> **Written exercise 1**
Name every musician or band that has its own numbered entry in the post about Pakistani music.
> **Written exercise 2**
Set down a passage from the post about Pakistani music word for word. Begin at the words "3. The Tamashbeens, introduced" and stop after "crush this year.".
> **Written exercise 3**
In the post about Pakistani music, which other Karachi-based female musician does Rija Yousuf's music bring to mind?

You are here: Home / Authors / Ahmer Naqvi / Pakistani Music I Heard This Week – Post Eid
Pakistani Music I Heard This Week – Post Eid

Pakistani Music I Heard This Week – Post Eid

[Featured image via @TheDesiDesign]

The big news this week is that Coke Studio Season 6 is slowly, and very KLPDingly, beginning at long last. Only one song came out this week, which has many people complaining of sounding ‘generic’. Given the diversity and scale of Coke Studio’s following, it makes sense to have such tracks each season, and it is a bit reductive to dismiss them without giving them a chance. However, since you’ll still (thankfully) find the song freely available everywhere, let’s give CS a skip for now.

1. I’d started this week wondering if I would have enough songs to populate this post, but just when I was about to despair I stumbled onto a bumper crop of indiemphatemines. Let’s start off with Rija Yousuf. I had been thinking that Karachi’s electronic scene was where it was at, but the post-rock, ambient-acoustic-poetry kind of stuff is bubbling away as well. Rija’s music reminds me of Slowspin, another KHI based female musician with similarly ethereal sounds. I loved the samplings Rija brings into her work. Koyl is probably its best example, though her entire page deserves a thorough run-through.

Here are my favourite two tracks

2. Back when I had first written on the post-rock indie scene, my most naturally rockstar friend Hyder Cheema sent over some tracks by his wonderfully talented brother Hasham. It took me a while to get into Hasham’s sounds, and having known him and seen him play, it still feels a tragedy that a musician so prodigiously talented with multiple instruments does such scaled down stuff. But all that BS aside, Hasham’s wonderful music has that knack of bringing together angst and despair in an idiosyncratic, barely-there kind of way.

3. The Tamashbeens, introduced to me by the resourceful, are such an exciting band that I didn’t even listen to Dooba before deciding to include it in this post. There are few non-instrumental sort of vocals in the contemporary indie scene, and Urdu lyrics are a greater rarity. These guys though have lyrics which are simple enough to be understood by any self-respecting burger, and yet are still quite enchanting. I would highly encourage checking out all three of their songs, and using at least one in the spotify playlist/mix CD you give to your crush this year.

> **Raw data**
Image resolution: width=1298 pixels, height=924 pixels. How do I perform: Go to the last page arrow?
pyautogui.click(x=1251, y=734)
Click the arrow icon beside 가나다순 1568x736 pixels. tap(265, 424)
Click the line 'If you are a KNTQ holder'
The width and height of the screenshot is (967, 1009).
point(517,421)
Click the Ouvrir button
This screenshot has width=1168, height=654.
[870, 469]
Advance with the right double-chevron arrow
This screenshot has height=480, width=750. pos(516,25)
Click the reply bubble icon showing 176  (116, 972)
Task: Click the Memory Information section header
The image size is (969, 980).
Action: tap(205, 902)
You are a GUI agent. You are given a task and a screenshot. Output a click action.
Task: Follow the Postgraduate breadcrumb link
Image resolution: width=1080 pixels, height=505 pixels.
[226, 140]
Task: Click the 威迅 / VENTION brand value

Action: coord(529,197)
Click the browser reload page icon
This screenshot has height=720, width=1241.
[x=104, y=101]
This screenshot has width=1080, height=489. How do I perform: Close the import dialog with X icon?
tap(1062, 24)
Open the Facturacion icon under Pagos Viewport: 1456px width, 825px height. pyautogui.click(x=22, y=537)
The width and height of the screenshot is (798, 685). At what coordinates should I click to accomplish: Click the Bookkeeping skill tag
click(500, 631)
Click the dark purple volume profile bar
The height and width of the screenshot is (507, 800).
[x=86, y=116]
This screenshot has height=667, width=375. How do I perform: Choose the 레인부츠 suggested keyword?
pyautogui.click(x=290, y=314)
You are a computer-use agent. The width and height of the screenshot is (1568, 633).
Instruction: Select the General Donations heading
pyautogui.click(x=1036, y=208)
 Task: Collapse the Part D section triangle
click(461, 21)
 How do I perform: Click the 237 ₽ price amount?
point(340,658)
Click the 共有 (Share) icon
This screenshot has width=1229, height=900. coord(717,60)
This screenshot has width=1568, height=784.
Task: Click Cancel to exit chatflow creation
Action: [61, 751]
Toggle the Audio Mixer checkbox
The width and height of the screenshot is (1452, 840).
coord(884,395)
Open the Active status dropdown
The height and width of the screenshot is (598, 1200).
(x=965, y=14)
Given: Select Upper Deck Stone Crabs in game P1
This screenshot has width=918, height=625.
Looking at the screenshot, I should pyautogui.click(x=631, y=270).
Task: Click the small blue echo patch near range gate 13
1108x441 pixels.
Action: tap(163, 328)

> **Written answer 1**
Rija Yousuf, Hasham, and The Tamashbeens.

> **Written answer 2**
3. The Tamashbeens, introduced to me by the resourceful, are such an exciting band that I didn’t even listen to Dooba before deciding to include it in this post. There are few non-instrumental sort of vocals in the contemporary indie scene, and Urdu lyrics are a greater rarity. These guys though have lyrics which are simple enough to be understood by any self-respecting burger, and yet are still quite enchanting. I would highly encourage checking out all three of their songs, and using at least one in the spotify playlist/mix CD you give to your crush this year.

> **Written answer 3**
Slowspin.